What is needed ▸ Set down, character for character, everything in the records below from the line holding "You are a computer-use" down to the line holding "Instruction: Click the", and no other line.

***** Data for the task *****

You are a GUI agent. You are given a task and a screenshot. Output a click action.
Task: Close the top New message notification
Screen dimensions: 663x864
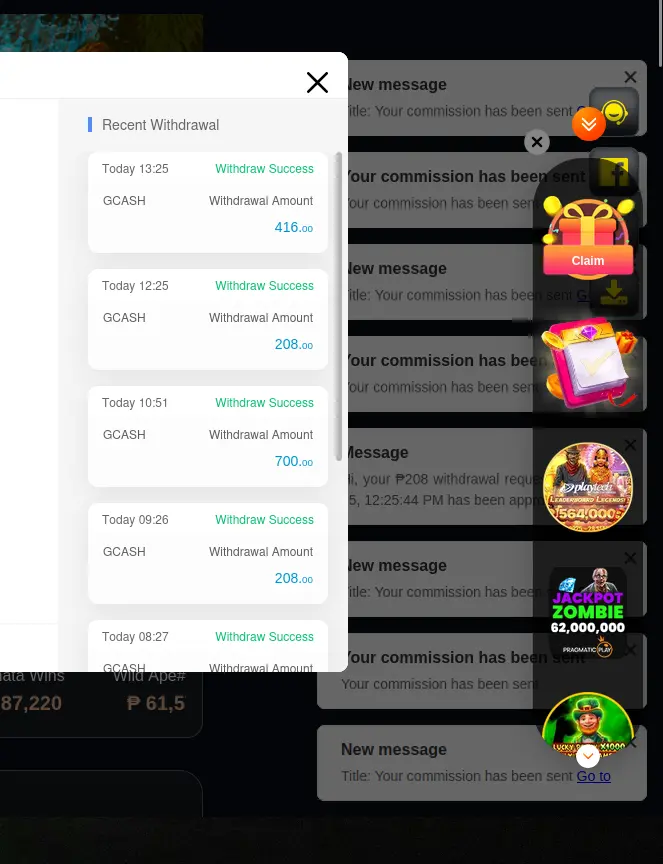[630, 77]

*****
***** Data for the task *****

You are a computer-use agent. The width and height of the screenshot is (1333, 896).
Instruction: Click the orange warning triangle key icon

*****

Reply ▸
You are a computer-use agent. The width and height of the screenshot is (1333, 896).
Instruction: Click the orange warning triangle key icon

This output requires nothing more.